Friday 23 November 2018

Recording access to sensitive data

Today there is considerable interest in access auditing, and a requirement in some jurisdictions for companies to record use of sensitive data.
Pyrrho already indelibly records changes to all data together with the user/role and time of changes, and watches reading of data during transactions to construct simple constraints on a transaction being committed. 
As a matter of fact, few experts agree with this feature, since it means the inclusion of a read operation in a transaction will prevent the transaction being committed a concurrent transaction commits a modification of any of the data that has been read. Pyrrho enforces this approach however, because the user whose transaction is prevented from committing is the same one who (presumably deliberately) included the read operation in the transaction.
The present discussion also considers read operations but in a different way. Here we want to distinguish sensitive data (say at the data type level) and immediately record access to it (by anyone other than the database owner), whether or not the current operation is ever committed.
These features [updated: 27 November] are available in Pyrrho version 6.3. The audit record is merged into the transaction log and a system table gives access to all the details.
From the manual:
Sec 1.5: 
Version 6.3 adds support for “sensitive” data, for which any access is auditable. Columns, domains and types can be declared SENSITIVE[1]. Sensitive values are not assignment-compatible with anything that is not sensitive, and there is a sensitive property inherited by any object that contains a sensitive data type. This means for example that the sum of sensitive data is still sensitive. The transaction log will contain a record of every access to sensitive values (apart from by the database owner), even if the transaction is rolled back.
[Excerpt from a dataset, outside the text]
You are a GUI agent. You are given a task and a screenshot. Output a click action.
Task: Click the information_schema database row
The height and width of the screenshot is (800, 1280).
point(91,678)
These details are visible in the Sys$Audit system table (see section 8.3.1).
Sec 7.4:
Type  (StandardType | DefinedType | Domain_id | Type_id | REF’(‘TableReference’)’) [UriType] [SENSITIVE] .
Sec 8.3.1:

8.3.1 Sys$Audit

The location of this access record in the transaction log
The defining position of the accessing user
The defining position of the sensitive table or view object
The time of the access in ticks
Audit records are only for committed sensitive data. Entries come from physical Audit records, and are added immediately on access (do not wait for transaction commit).

8.3.2 Sys$AuditKey

The location of the access record in the transaction log
The ordinal position of the key (0 based)
The defining position of the key column
A string representation of the key value at this position
Key information for audit records comes from the filters used to access a sensitive object. For example, if a record is inserted in a table, there is no applicable filter, the audit record will apply to the whole table, and there will be no key information here.
Comments by email are welcome.

[1] SENSITIVE is a reserved word in SQL that normally applies to cursor sensitivity. The usage in Pyrrho described here is quite different, and the keyword comes at the end of a type clause (see section 7.4).
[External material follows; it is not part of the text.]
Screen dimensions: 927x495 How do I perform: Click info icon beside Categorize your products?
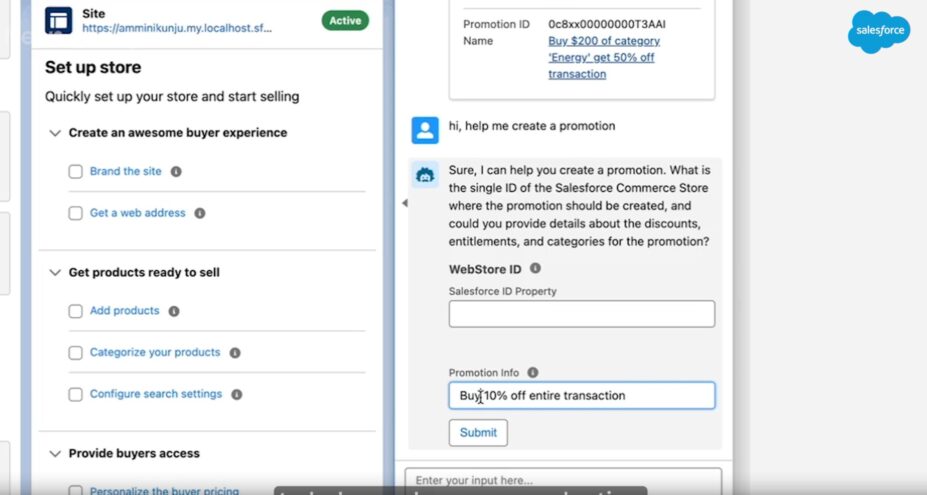click(235, 353)
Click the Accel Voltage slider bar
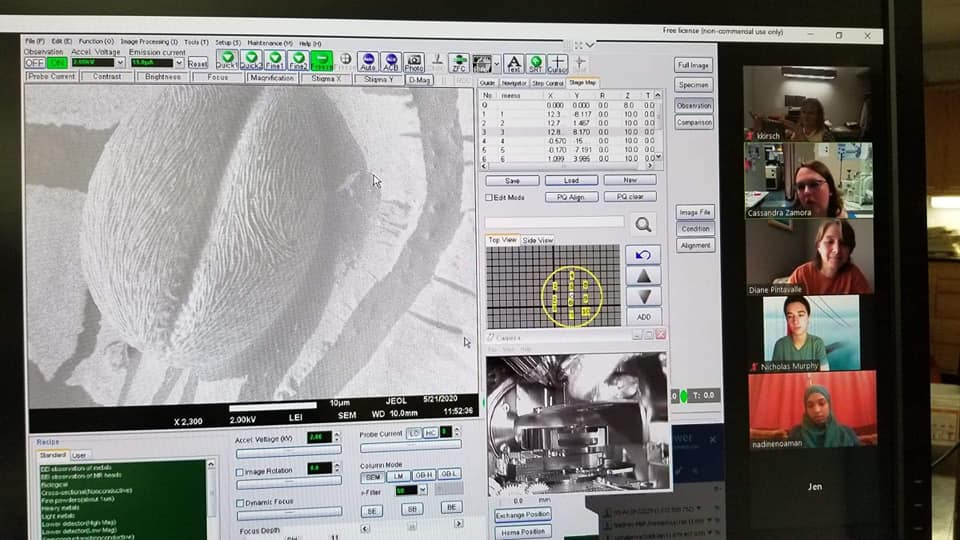Viewport: 960px width, 540px height. 287,451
Wednesday 21 November 2018

Rethinking Shareable Data Structures

I have been recently developing a set of data structures following on from Okasaki's Purely Functional Data Structures. There is a lot to be gained by using immutable data structures, that is, where all the fields are public readonly in C# or public final in Java. Strings in C# and Java already have this property and it turns out to be remarkably easy to develop all the usual data structure types with this property. Something of the kind had already started to happen in Pyrrho: many of Pyrrho's data structures are immutable, and Pyrrho uses Bookmarks instead of Iterators. Specifically, the benefits (as with strings) are
  •  a snapshot is obtained by a simple assignment, so rollback is a breeze
  •  structures can be modified while a traversal continues with the previous state#
  •  they are thread-safe and safe to pass as a parameter in C# or Java, so that
  •  these data structures never need to be locked
The price to be paid is extra work for the garbage collector: this is a reasonable trade-off.
So the time seemed ripe for a serious approach to #ShareableDataStructures and the fruits of these labours are emerging at . Eventually the classes will be rich enough to implement a DBMS, and the plan is to implement everything in C# and Java, and then Python later. Efforts in the DBMS direction are currently called #StrongDBMS . A lot will depend on the performance of the TPCC benchmark.
It is natural to ask what this might mean for Pyrrho. It does seem like a natural evolution (Pyrrho 7.0 maybe), but some of the Pyrrho code would be a real nuisance to transform. Time will tell.